**Aim of the task**
Without the images, print all the entries below exactly as given.
================
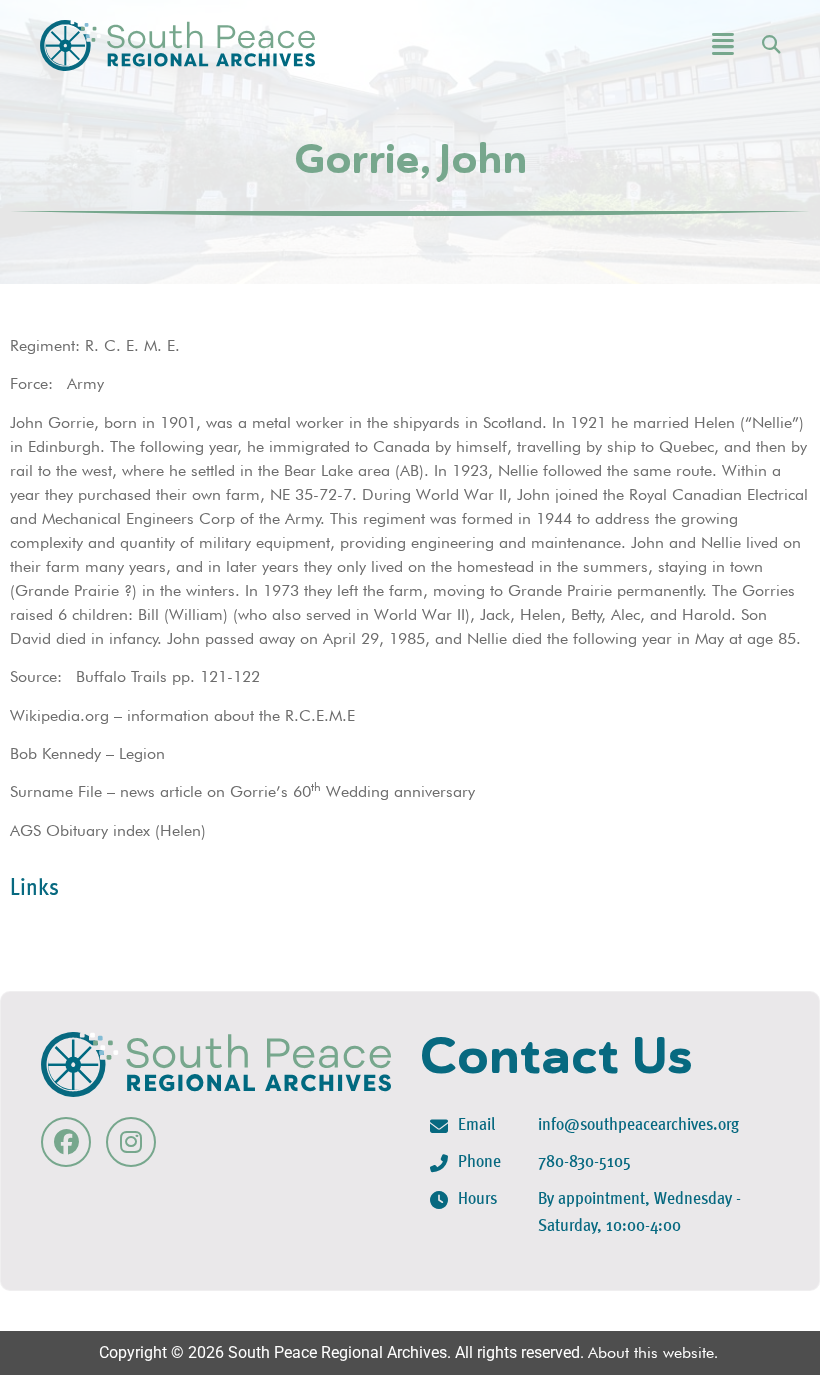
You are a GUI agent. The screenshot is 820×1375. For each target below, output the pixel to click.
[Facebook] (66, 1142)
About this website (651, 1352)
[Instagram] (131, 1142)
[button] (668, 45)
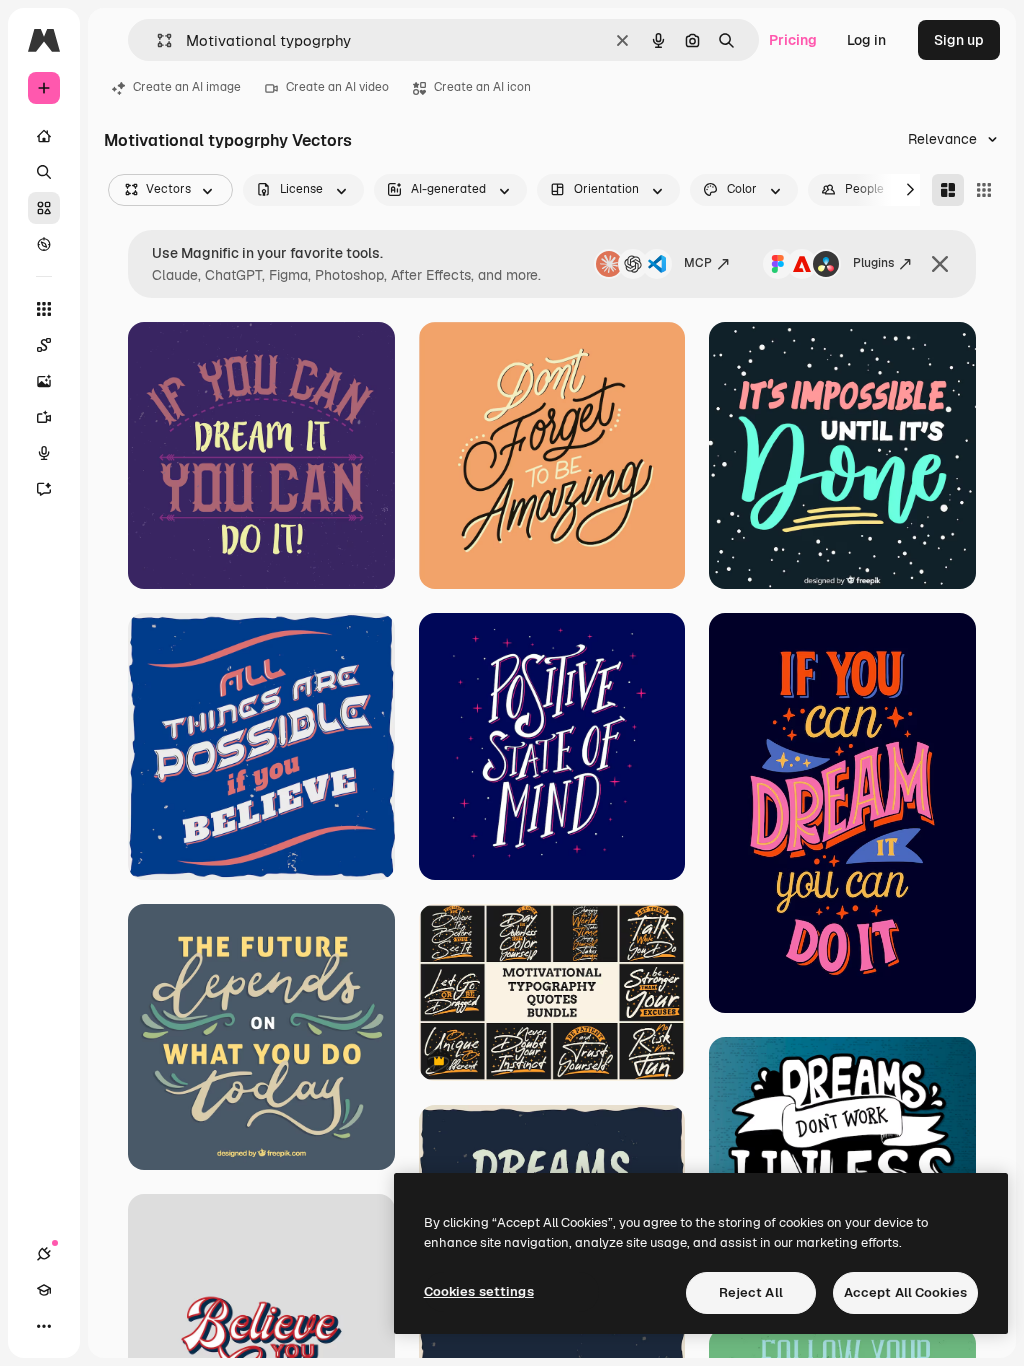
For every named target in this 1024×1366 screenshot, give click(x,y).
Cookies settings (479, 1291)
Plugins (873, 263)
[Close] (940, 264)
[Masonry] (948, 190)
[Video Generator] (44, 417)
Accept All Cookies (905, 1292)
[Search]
================
**Response to this exercise**
You are a GUI agent. The screenshot is 820×1375. For each target below, output the pixel to click.
[Facebook] (66, 1142)
About this website (651, 1352)
[Instagram] (131, 1142)
[button] (668, 45)
For every named target in this 1024×1366 screenshot, give click(x,y).
Cookies settings (479, 1291)
Plugins (873, 263)
[Close] (940, 264)
[Masonry] (948, 190)
[Video Generator] (44, 417)
Accept All Cookies (905, 1292)
[Search]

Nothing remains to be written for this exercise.